Amar (born Amar Dhanjan) is a British Indian singer signed to the independent label Sunset Entertainment Group. She is also the daughter of Mangal Singh (a well-known singer in the UK and globally known for his "Rail Gaddi" song). She is a singer and songwriter who writes her own material. She has a unique style of combining her Hindi vocals, lyrics, and melodies with western urban producers.

==Biography==
Amar grew up in Walsall, West Midlands, United Kingdom.
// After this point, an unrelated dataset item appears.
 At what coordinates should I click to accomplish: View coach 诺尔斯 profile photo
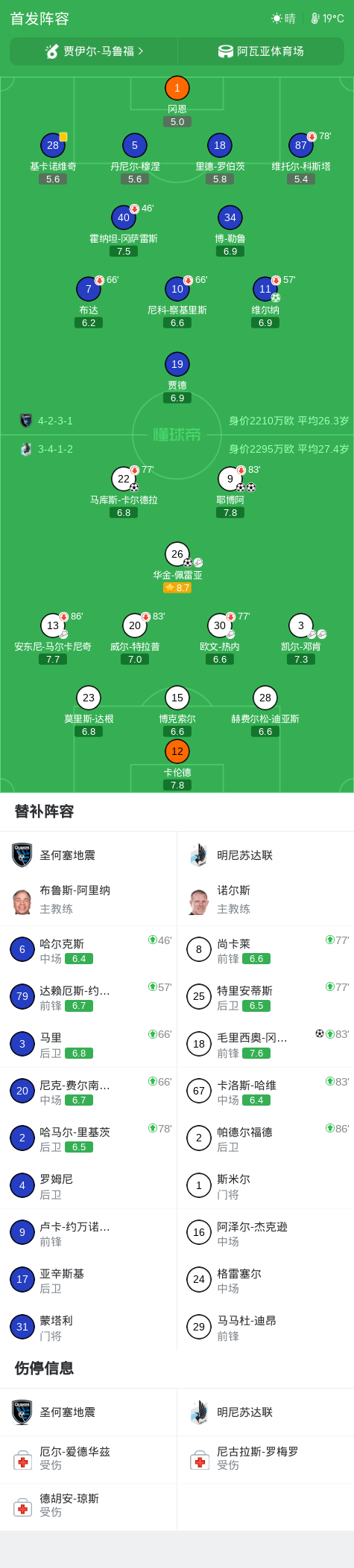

She is the daughter of singer Mangal Singh who is famous for the song "Jaandi". Amar herself catapulted to fame as a young girl with her hit single "Tu Hai Mera Sanam", a Hindi cover of Dolly Parton's "I Will Always Love You", which was also covered by Whitney Houston. In her teens, she moved to London and discovered the Asian underground scene. She collaborated with Talvin Singh and featured on the song "Jaan" from his 1997 album Anokha - Soundz of the Asian Underground. She appeared on the album I'm Too Sexy (1997), a compilation album of electronic music mixed with Hindi-Pakistani sounds. Later, she featured on the song "I'm So Sexy" by Talvin Singh. Amar also recorded a solo song called "Why Am I So Sexy". In 1999, she was featured in a duet with Cheb Khaled on the song "El Harba Wine" from Khaled's album Kenza; Amar also appeared in the music video as herself. In 2000, she scored a UK chart hit with her cover of the Prince song "Sometimes It Snows in April", which was popular in a garage remix by Dreem House. Mixmag included the remix in their list of "40 of the best UK garage tracks released from 1995 to 2005". The 1994 song "Sitam - Mohabbat Ka Rang", a Hindi cover of Jennifer Rush's "The Power of Love", was featured in the 2002 film Bend It Like Beckham.

==Awards==

In 2010, Amar won "Best Female Act" at the UK Asian Music Awards (UK AMAs).

==Discography==
===Albums===
- 1994: Mein Aur Tu
- 2000: Outside
- 2010: Show It Off

===Singles===
- 2000: "Sometimes It Snows in April" - UK No. 48

===Appearances===
- "El Harba Wine" (2000) by Khaled featuring Amar on his album Kenza (1999)
- Hindi-language cover of "I Will Always Love You" originally by Dolly Parton
- "Sitam", Hindi-language cover of "The Power of Love" originally by Jennifer Rush, featured in the 2002 film Bend It Like Beckham
- "Bombay" by Timbaland featuring Amar and Jim Beanz from the album Timbaland Presents Shock Value (2007)
- Remixes of "Promiscuous" and "Maneater", singles released by Nelly Furtado's from her album Loose (2007)
- "The Source of Secrets" by Mike Oldfield featuring Amar on his album Tubular Bells III (1998)
- Additional sounds on Chris Cornell's "Take Me Alive" (2009)
- Background vocals on Timbaland's "If We Ever Meet Again" (2009)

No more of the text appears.